Consider the differential amplifier with inputs V1 and V2 and output Vout. For ideal op amps, V- = V+ = Vx. Apply Kirchhoff's current law at the V- and V+ nodes to derive the equations relating Vout to V1 and V2.
Subtract the two node equations to eliminate Vx and obtain the standard differential amplifier gain expression.
For the original instrumentation amplifier, set the differential amplifier inputs to V1 = Vout1 and V2 = Vout2, and substitute the Stage 1 result for Vout2 - Vout1. The final expression for Vout becomes proportional to the differential input Vd = V2 - V1 multiplied by the overall gain determined by the resistor ratios.
Here Vd = V2 - V1, the differential input.
Instrumentation amplifier circuit examples
1. Instrumentation amplifier built with LM358
U1:A and U1:B are used as voltage buffers to ensure high input impedance. U2:A is used as the differential amplifier. With all differential resistors equal to 10 kΩ, the second stage operates at unit differential gain, so the output voltage is proportional to the voltage difference between pins 3 and 2 of U2:A.
Output voltage formula for this circuit:
Vout = (V2 - V1) (1 + (2R / Rg))
where R = R2 = R3 = R4 = 10 kΩ and Rg = R1 (gain resistor).
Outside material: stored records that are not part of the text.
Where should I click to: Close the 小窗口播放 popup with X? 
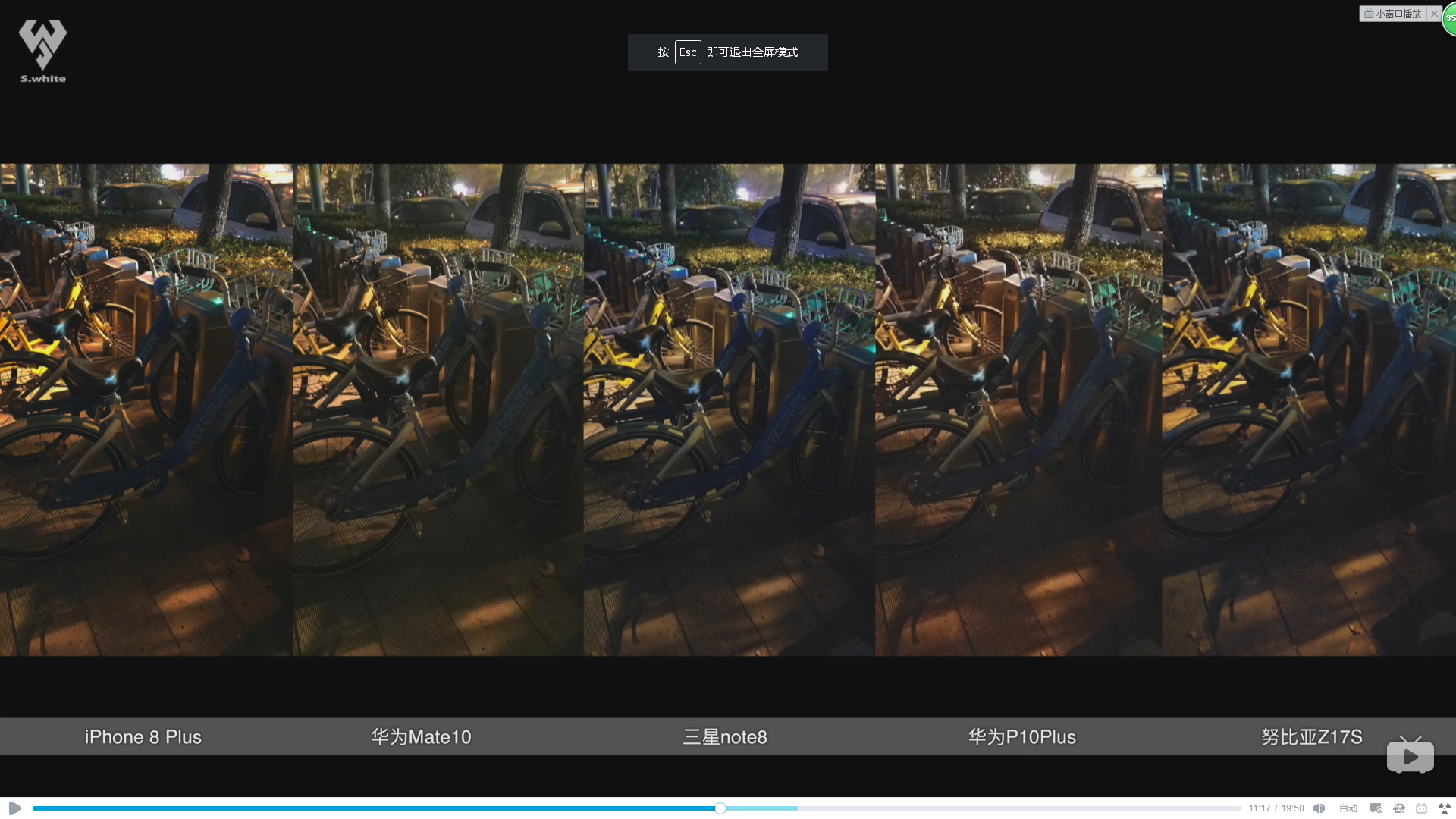click(x=1434, y=14)
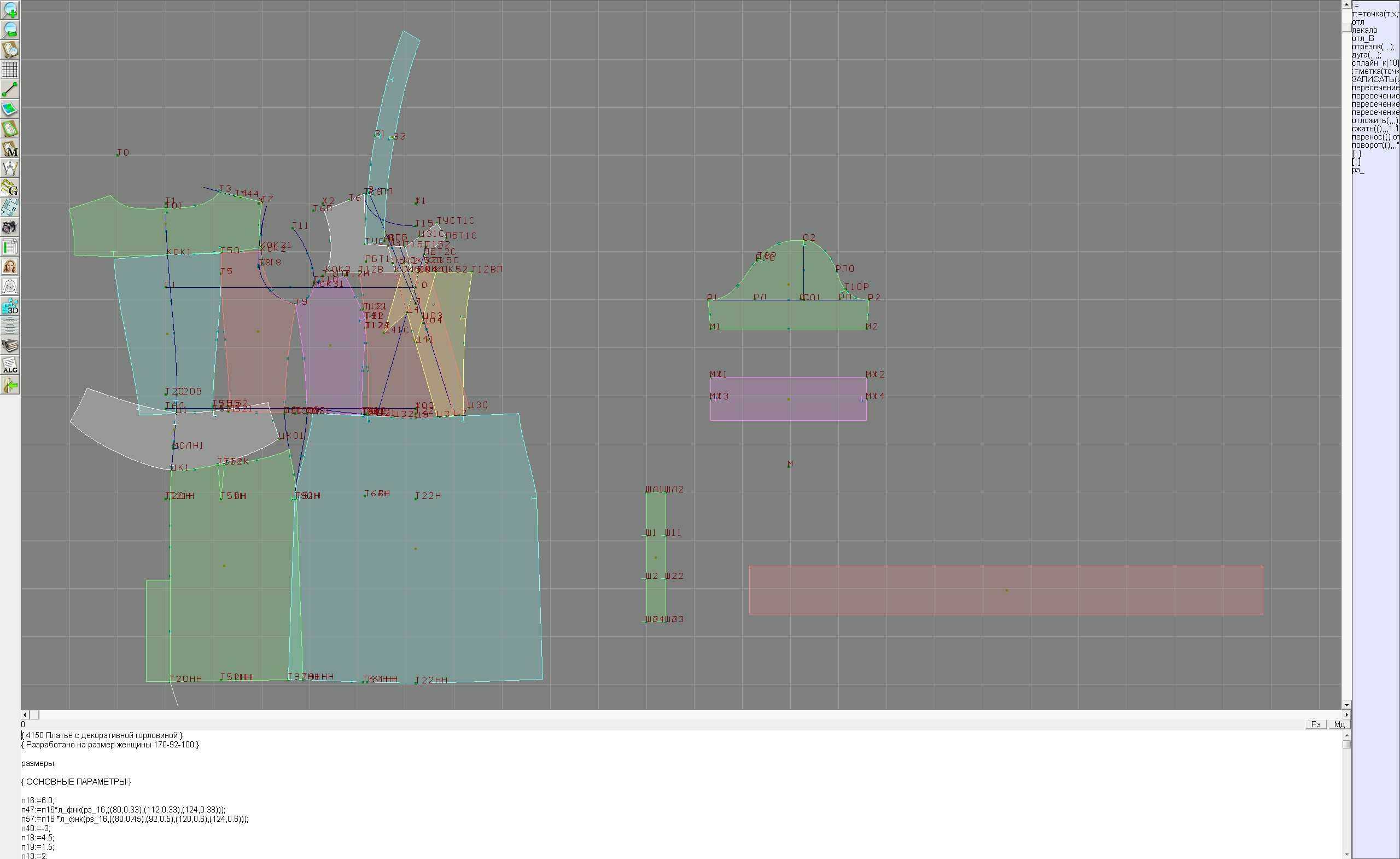Open the woman portrait icon
The image size is (1400, 859).
click(10, 266)
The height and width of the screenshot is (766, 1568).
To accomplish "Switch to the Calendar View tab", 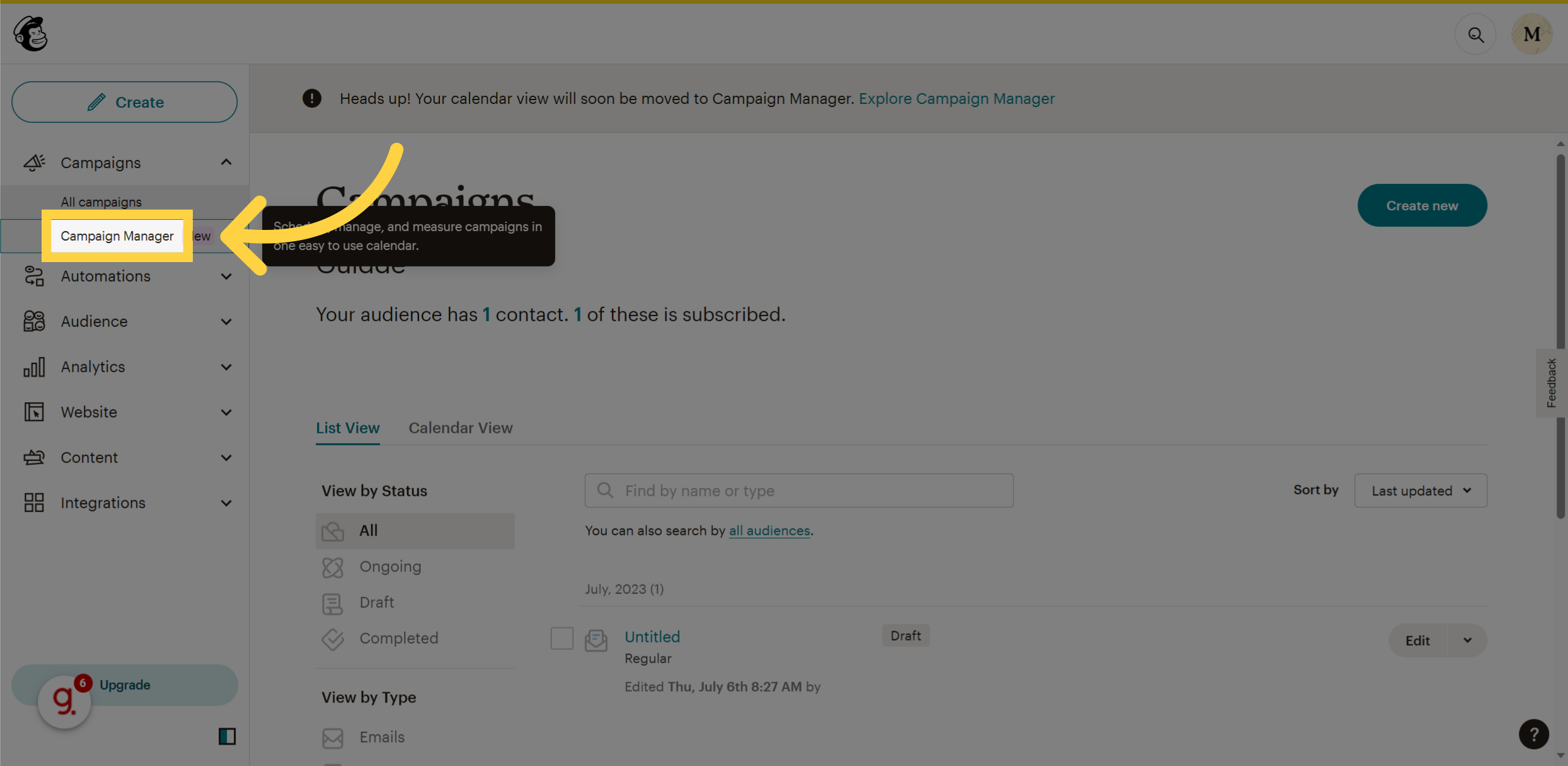I will tap(460, 428).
R and Rg determine the amplifier gain:
Gain = 1 + (2R / Rg)
Example: V1 = 2.8 V, V2 = 3.3 V, R = 10 kΩ, Rg = 22 kΩ.
Vout = (3.3 - 2.8) (1 + (2 × 10 / 22)) = 0.5 × 1.9 = 0.95 V
2. Instrumentation amplifier built with LM324
The LM324 integrates four independent op amps in a single package. Using a single quad op amp can reduce performance differences between amplifier channels and simplify power supply arrangements. The basic operating principle remains the same as the three-op-amp instrumentation amplifier.
3. Instrumentation amplifier built with AD620
The AD620 is a single-chip instrumentation amplifier that requires only one external gain-setting resistor and a power supply. The circuit is compact and efficient. For the AD620, the gain formula for the shown configuration is:
G = 49.4 kΩ / Rg + 1
4. Instrumentation amplifier built with LM741
An instrumentation amplifier can also be implemented using three general-purpose LM741 op amps with the usual resistor network. The operation is identical to the typical three-op-amp instrumentation amplifier topology.